European Union Economic and Monetary Affairs Commissioner Olli Rehn indicated the EU would show flexibility in enforcing the bloc’s deficit rules as nations across the region struggle to spur growth as they cut debt.
With economies from Spain to the Netherlands sliding into recession, elections tomorrow in France and Greece may highlight concerns that German-led budget cuts aimed at taming the debt crisis could falter. Francois Hollande, the frontrunner in France’s presidential race, has called for more focus on growth in the region’s fiscal pact, while polls in Greece show many voters favor anti-bailout groups promising an end to austerity.
“The pact entails considerable scope for judgment, based on economic analysis and its legal provisions, when it comes to its concrete application,” Rehn said today at an event sponsored by the Institute for European Studies in Brussels. The pact ’’implies differentiation among the member states according to their fiscal space and macroeconomic conditions.’’

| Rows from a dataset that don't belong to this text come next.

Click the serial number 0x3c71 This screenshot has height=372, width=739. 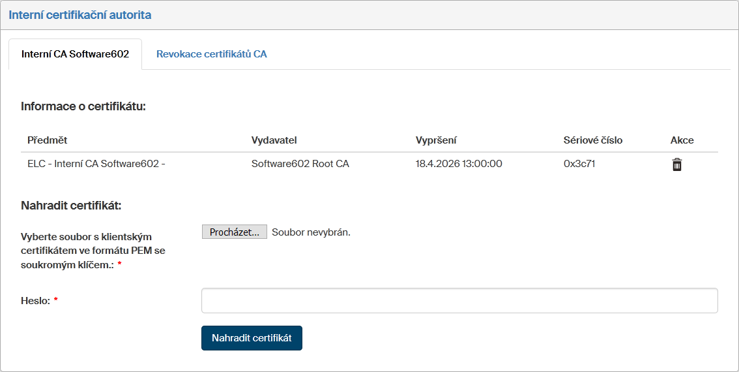tap(579, 164)
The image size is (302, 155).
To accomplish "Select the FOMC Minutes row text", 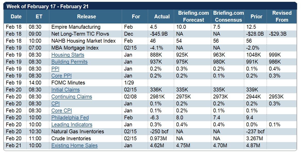I will tap(68, 83).
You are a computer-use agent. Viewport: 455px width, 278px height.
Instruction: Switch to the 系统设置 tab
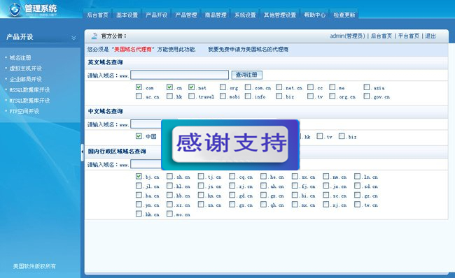click(245, 15)
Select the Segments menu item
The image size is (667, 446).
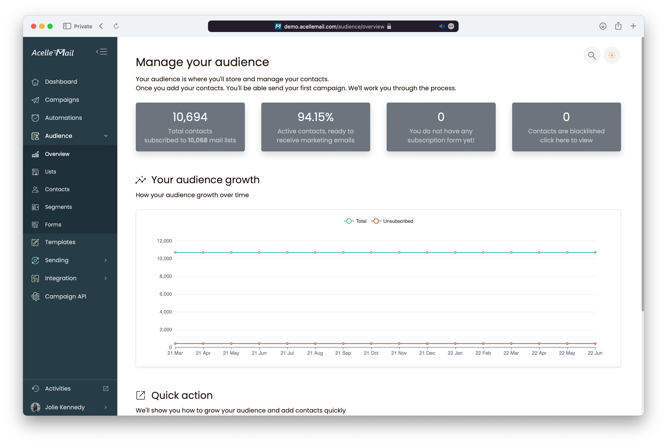(59, 207)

Spain, with Europe’s highest jobless rate, and the Netherlands are among EU countries laboring to meet their deficit commitments under the pact amid a slump across the region. The euro area’s manufacturing industry shrank the most in almost three years in April and unemployment is at the highest since the euro was introduced, data showed this week.
The worsening prospects for the economy pushed the euro to its biggest weekly drop against the dollar in almost a month. The European currency fell 1.3 percent to $1.3084 yesterday in New York, down from $1.3255 a week earlier.
European Central Bank President Mario Draghi said two days ago that the economic outlook has become “more uncertain” as the ECB kept its benchmark interest rate at a record low of 1 percent. Draghi is calling for a “growth compact” to go alongside the fiscal accord agreed to by the 17 euro nations.
Hollande, the Socialist challenger who is leading French President Nicolas Sarkozy in opinion polls, has said he will seek to add growth and investment measures to the fiscal treaty. Hollande also is calling for the European Investment Bank to be given a bigger role in spurring public spending.
Rehn, who has urged a capital boost for the EIB, said this and other proposals to spur investment could be combined in an “investment pact,” which would also include so-called project bonds to fund infrastructure spending, supporting green technologies and using the EU’s budget to co-finance efforts.
’’We need to enhance public investment and use it in a smart way to unlock further private investment,’’ Rehn said in the text of his speech. “While the single market remains our main growth engine, this kind of investment pact could provide necessary additional fuel for the engine.”